The results delighted Cotton, who reported that 85 per cent of his cases had
recovered; he claimed to be following them up carefully, though it later turned
out that this was not the case. Attempts were also made to treat the alleged
infections medically, but in the pre-sulphonamide era there was no effective
way of doing this. Meanwhile back in Baltimore, Meyer evinced strong public
support for the enterprise but had privately begun to have increasing doubts
about Cotton's messianic drive to operate come what may. With Cotton's agreement,
Meyer arranged for a young assistant, Phyllis Greenacre, to do an independent
assessment of his work. This was completed in 1925 and the results were devastating:
the true "recovery" rate was no more than 32 per cent, while among
the many ill effects of the drastic treatment was an astonishing post-operative
mortality of 45 per cent among those mentally ill patients who had lost their
colons. Cotton's furious reaction to the unwelcome data was predictable; what
could not have been expected, though, was Meyer's failure to allow the publication
of the findings or to make any attempt to restrain Cotton's activities.
Cotton was not, in fact, a sadistic monster; he simply believed that everything
he did was for his patients' benefit. Inconvenient facts were either rationalized
(for example, "the very poor physical condition of most patients")

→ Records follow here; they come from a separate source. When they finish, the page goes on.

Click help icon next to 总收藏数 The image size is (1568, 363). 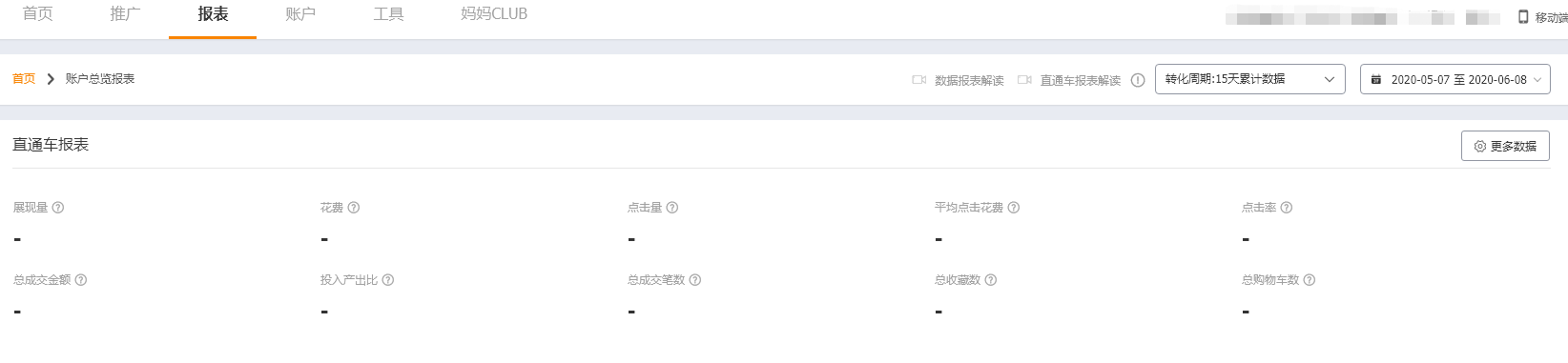(x=991, y=280)
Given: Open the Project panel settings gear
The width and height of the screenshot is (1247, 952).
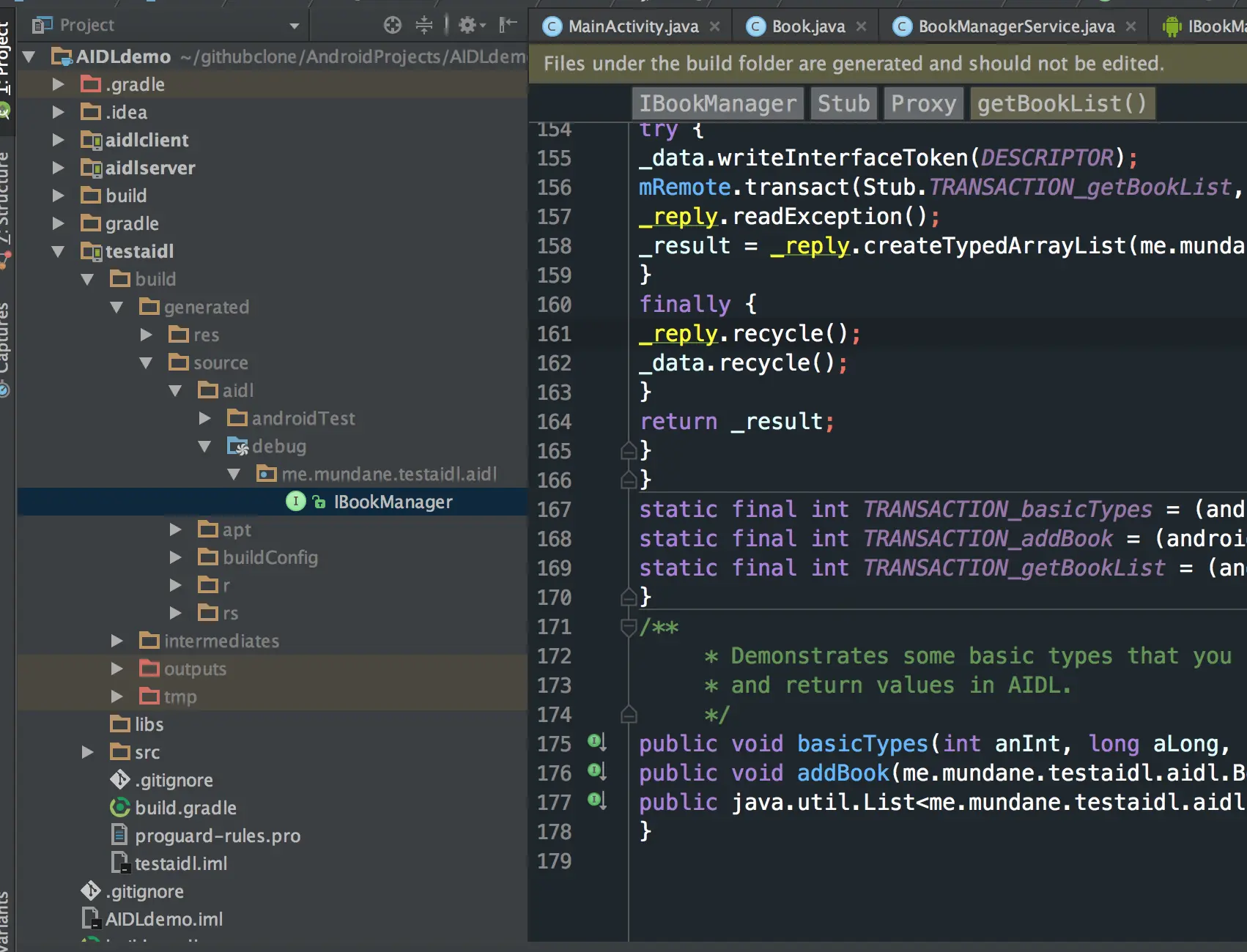Looking at the screenshot, I should point(468,26).
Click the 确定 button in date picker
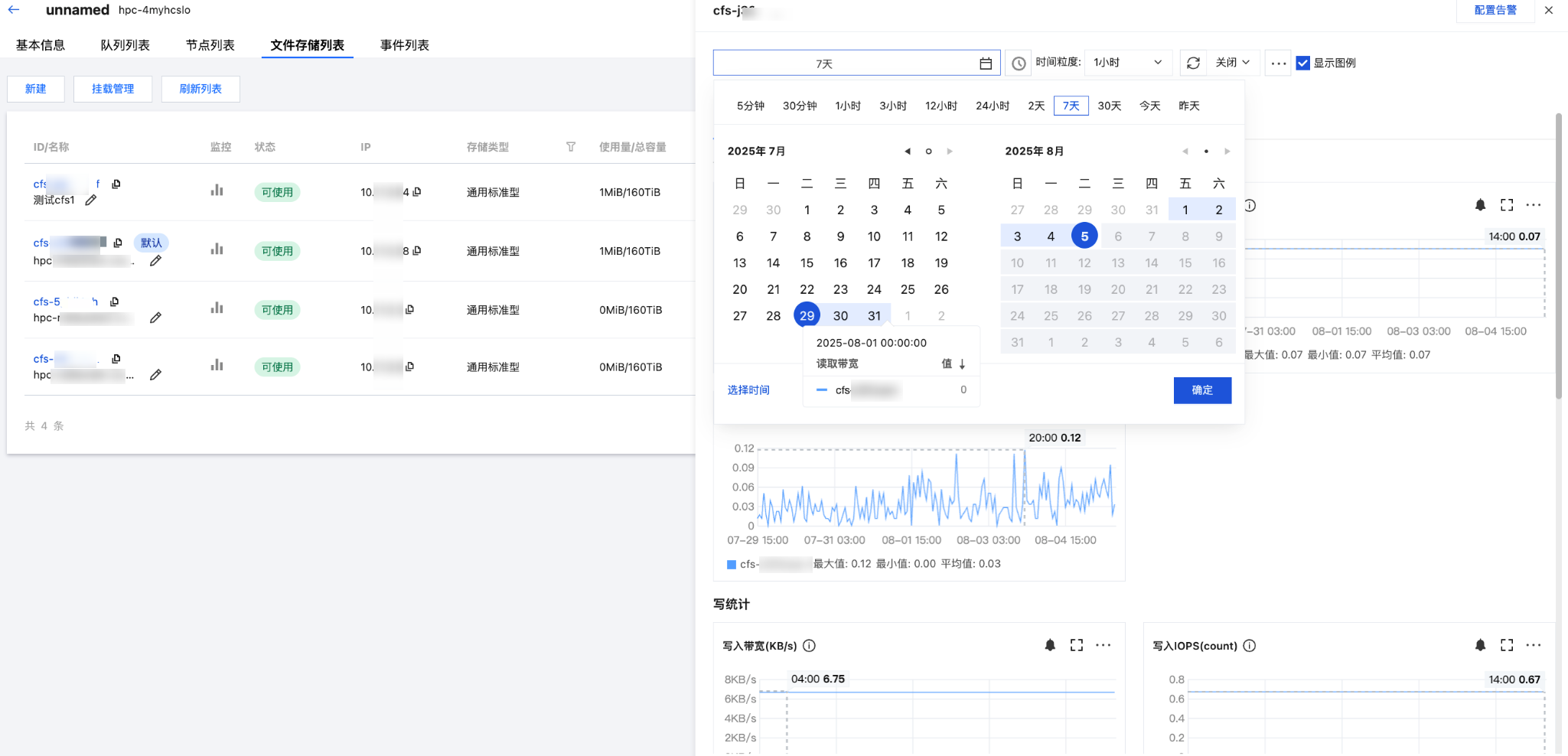This screenshot has height=756, width=1568. 1201,390
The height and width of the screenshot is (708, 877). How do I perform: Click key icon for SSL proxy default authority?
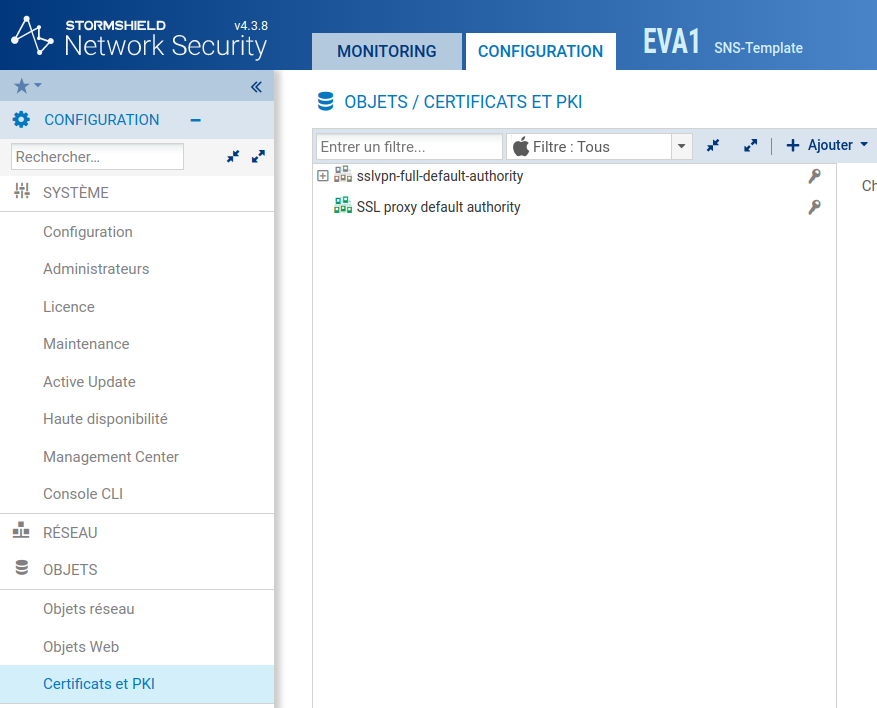click(x=815, y=207)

or simply ignored, while he tried to massage the statistics. When patients failed
to improve, it must, he thought, have been because he had not been radical enough.
Any objections from patients or relatives were brushed aside. Eventually, though,
the State government decided that its prestigious project was becoming an embarrassment:
Cotton was moved sideways, the complex surgical operations stopped and the whole
programme wound down. Henry Cotton died soon afterwards.
Madhouse is fascinating. Scull's detection is impressive; it extends
over years. He writes that it is a "long-suppressed story", but gives no indication
as to who suppressed it. Clearly it was a terrible business, but more important
now are the general lessons that may be learnt from it. "Placing a treatment
in its cultural, political, and scientific context", Scull declares, far from
serving to rationalize what occurred, simply "succeeds in demonstrating the
full enormity of what its proponents and their fellow-travellers wrought". But
William Cullen, the great physician of the Scottish Enlightenment, wisely remarked
that "no man can go much further than the state of science at his particular
period allows him". Until the 1940s, the overwhelming task of medicine was to
attempt the management of infection. It has tended to be forgotten until recently
that chronic, untreatable infections were then a common source of ill-health
and misery. The medical establishment worldwide focused on this. Andrew Scull
pours scorn -- much of it unjustified -- on pre-1950 methods of dealing with
the masses sunk in chronic mental illness: the malaria treatment of GPI, convulsive
techniques including ECT, and psychosurgery. Yet the progress of medicine has
depended significantly on unconventional enthusiasts: some were right and many
others, including Cotton, turned out to be wrong. The performance of psychiatry
has been no worse than that in other branches of medicine. Since the randomized
controlled trial arrived in the 1950s and evidence-based medicine more recently,
not to mention the endless obstacle course that faces new medicine, innovation
in medical treatment has become no easy matter. Cotton was greatly admired by
doctors in the early years, but the fact is that hardly anyone followed his
example.
In the 1980s, a young Australian surgeon suggested something that aroused incredulity.
Peptic ulcer, he said, that scourge of adults in Western countries, was promoted
by infection with Heliobacter, which had been overlooked. By adding antibiotics
to existing medication, he revolutionized the treatment of digestive ulceration
and brought relief to millions. What he had found, in fact, was focal sepsis.
Hugh Freeman is a psychiatrist and former Editor of the British Journal
of Psychiatry. His most recent book is A Century of Psychiatry, 1999.
He is an Honorary Visiting Fellow at Green College, Oxford.